I’d venture a guess that all of my colleagues around these parts have gotten social media requests for a winter outlook by now. Many such requests have been directed my way.
There is no shortage of winter outlooks to be found in social media, a few from bonafide meteorologists, but the majority from amateurs some of whose amateur status is quite rank (read: poorly informed). And I’ll leave the goofy Farmers’ Almanac forecast out of it altogether.
There are things I can tell you with some confidence. The odds of a repeat of last winter’s extraordinary warmth are quite slim. That doesn’t mean we’re heading toward the polar opposite – it means the key ingredient of last year’s warmth is no longer here.
Last fall and winter, we entered into the strongest El Niño since 1997-98. Strong El Niños are generally associated with warmer than average temperatures across most of the northern United States. Such a strong El Niño is a statistical gift for meteorologists formulating a winter outlook, because that warm correlation is a rare strong signal nature gives us of how winter temperatures are likely to go.
This year, like most years, we have a more subtle signal. El Niño is gone. El Niño is keyed to tropical Pacific sea surface temperatures’ greater warmth gathering farther east in the Pacific than average. That displaced warmth affects the upper air pattern and steering currents across North America and around the globe.

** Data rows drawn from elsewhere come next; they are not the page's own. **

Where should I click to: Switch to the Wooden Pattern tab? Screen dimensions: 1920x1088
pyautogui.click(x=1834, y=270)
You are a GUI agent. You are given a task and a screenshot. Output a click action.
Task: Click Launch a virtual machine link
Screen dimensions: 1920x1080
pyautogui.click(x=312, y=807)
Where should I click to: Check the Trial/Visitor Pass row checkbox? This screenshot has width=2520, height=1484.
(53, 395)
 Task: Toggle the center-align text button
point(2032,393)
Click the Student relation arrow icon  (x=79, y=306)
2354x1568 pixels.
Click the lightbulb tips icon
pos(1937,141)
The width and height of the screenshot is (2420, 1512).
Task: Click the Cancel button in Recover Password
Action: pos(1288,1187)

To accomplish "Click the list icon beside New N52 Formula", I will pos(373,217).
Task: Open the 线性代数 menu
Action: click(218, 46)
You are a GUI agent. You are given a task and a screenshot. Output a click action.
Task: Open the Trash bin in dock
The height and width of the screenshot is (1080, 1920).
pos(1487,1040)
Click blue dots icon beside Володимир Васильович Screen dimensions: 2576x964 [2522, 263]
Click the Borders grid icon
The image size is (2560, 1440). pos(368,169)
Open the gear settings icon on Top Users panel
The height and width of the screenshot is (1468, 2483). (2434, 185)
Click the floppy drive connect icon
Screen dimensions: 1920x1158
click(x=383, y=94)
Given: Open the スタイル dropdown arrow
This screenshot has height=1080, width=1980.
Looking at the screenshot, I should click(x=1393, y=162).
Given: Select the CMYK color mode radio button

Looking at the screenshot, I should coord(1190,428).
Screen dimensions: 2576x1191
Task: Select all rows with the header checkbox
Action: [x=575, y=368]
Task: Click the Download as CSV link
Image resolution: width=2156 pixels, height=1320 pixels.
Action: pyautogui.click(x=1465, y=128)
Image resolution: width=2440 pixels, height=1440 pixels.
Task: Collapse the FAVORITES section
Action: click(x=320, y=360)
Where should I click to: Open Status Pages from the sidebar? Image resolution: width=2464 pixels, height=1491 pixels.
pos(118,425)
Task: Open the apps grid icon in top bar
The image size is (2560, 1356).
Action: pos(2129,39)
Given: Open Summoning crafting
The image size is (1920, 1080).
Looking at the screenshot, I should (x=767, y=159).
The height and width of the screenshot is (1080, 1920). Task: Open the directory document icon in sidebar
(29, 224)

The placement of these warm waters is part of an irregular cycle called the El Niño Southern Oscillation, or ENSO. This year, most models which deal with ENSO are projecting a neutral ENSO; neither El Niño nor La Niña. There is good statistical evidence showing a neutral ENSO leaves the door open for other oscillating patterns to affect our winters. Buffalo National Weather Service meteorologist Robert Hamilton has found that a weak or neutral ENSO is associated more frequently with colder winters, and that there may be some correlation with increased snowfall as well.
If ENSO was the only variable, I’d be more comfortable venturing a first guess that this will be a colder, snowier winter, even this far out in time. Colder and snowier may well turn out to be the case. However, ENSO isn’t the only variable.
There are other oscillating patterns that cannot be predicted nearly as far in advance as ENSO. And there is one variable in particular which is different from all the rest.
A former MIT professor, Dr. Judah Cohen, has shown a relationship probably exists between how much snow falls over the vast interior of Siberia during the month of October and what the polar jet stream does over eastern North America and western Europe during the winter. His forecasts linking excessive October Siberian snowfall with a colder pattern over eastern North America have frequently gotten better results than winter outlooks issued by the NWS Climate Prediction Center forecasters, who are now beginning to take Cohen’s work into consideration.
I can’t take the space to flesh out the explanation in detail — after all, there are other articles here — but the main link is that the cold dome of air that builds over a snowier Siberian basin forces the polar jet to move up to where it can tap the coldest air over the arctic, while the famed polar vortex weakens. The jet then tends to dive down into eastern North America, dragging polar air with it. The contrast between this cold air and the warmer air out over the Gulf Stream can then spawn deep nor’easters along the east coast.
Anyone remember “snowmageddon” for Baltimore, Washington and Philly in the winter of 2009-10? That was the winter in which Baltimore received more snow than Buffalo, which was unprecedented in modern times. The east coast storms of that winter followed a very snowy October in Siberia.
Dr. Cohen had much better verification with his winter outlook in the autumn of 2009 than others did. However, this relationship is not airtight by any means. That’s because there are OTHER variables that can be predicted only about two weeks in advance that affect weather across our continent and around the world. Some of those variables can dilute, if not cancel out, the October Siberian snowfall element. In fact, last October brought above average snowfall to most of Siberia.
However, that was easily cancelled out by the exceptionally strong El Niño. This year, with a weak or neutral ENSO, odds increase at least somewhat to a return of a more typical winter around here because the strong El Niño variable isn’t happening.
It’s interesting to also note that more frequent excessive October Siberian snowfall appears to be related to a warming climate in the arctic. With arctic sea ice so greatly reduced, and sea ice minimums near record lows many years in recent decades at the end of the summer, there is increased evaporation from the Arctic Ocean. The additional water vapor can allow more snow to fall in Siberia in October than fell before warming in the arctic accelerated. Again, a warming climate can produce regional effects, which may be surprising to a casual observer.
But if I want to hang any part of my meteorological hat on October Siberian snowfall in formulating a winter outlook, obviously that’s a no-go in late September. This probably important variable will be an unknown for some weeks to come.
For now, I can leave you with a somewhat flimsier bottom line: the neutral ENSO doesn’t guarantee a very cold and snowy winter, but it makes a very mild winter unlikely. It opens the door for other variables to allow for a more typical winter over the Great Lakes. A more typical winter can still be somewhat milder or colder than average.
It’s simply too early to make a more confident outlook, other than “I’m confident we won’t be as warm as we were last winter.” In the meantime, I recommend using winter outlooks you run across this far in advance, even from reputable scientists, with caution.